Copy out every line of the material below, requests included, multiplying each coordinate in the answers by 0.75 and rounding to the nearest whole number, with halves rounded up. Leave out the pictures.
────────────────────
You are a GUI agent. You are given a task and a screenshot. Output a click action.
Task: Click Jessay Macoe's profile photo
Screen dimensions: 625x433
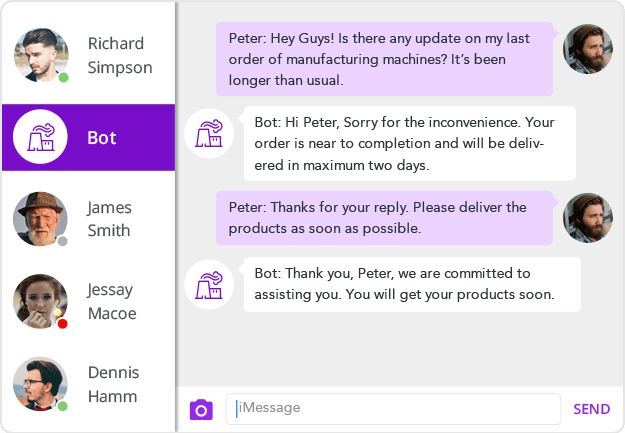pos(41,301)
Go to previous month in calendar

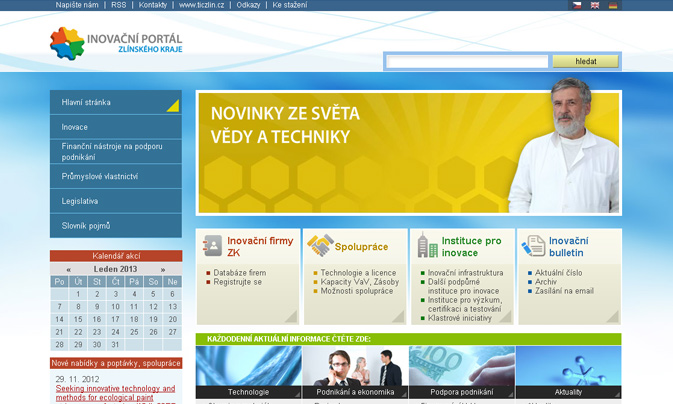click(x=68, y=269)
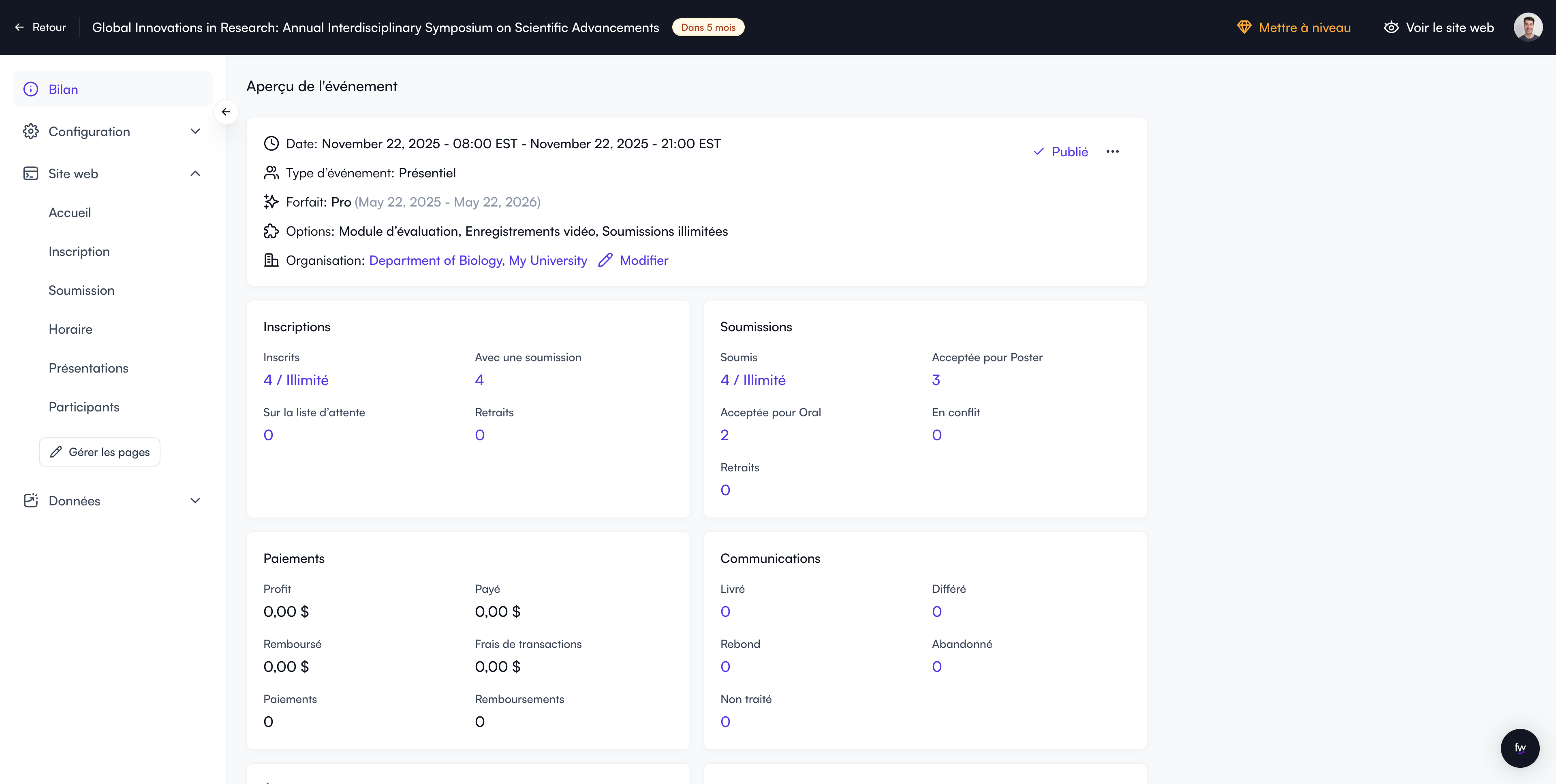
────────────────────
**Task output**
You are a GUI agent. You are given a task and a screenshot. Output a click action.
Task: Click Jessay Macoe's profile photo
Screen dimensions: 625x433
pos(31,226)
Go to previous month in calendar

click(x=51, y=202)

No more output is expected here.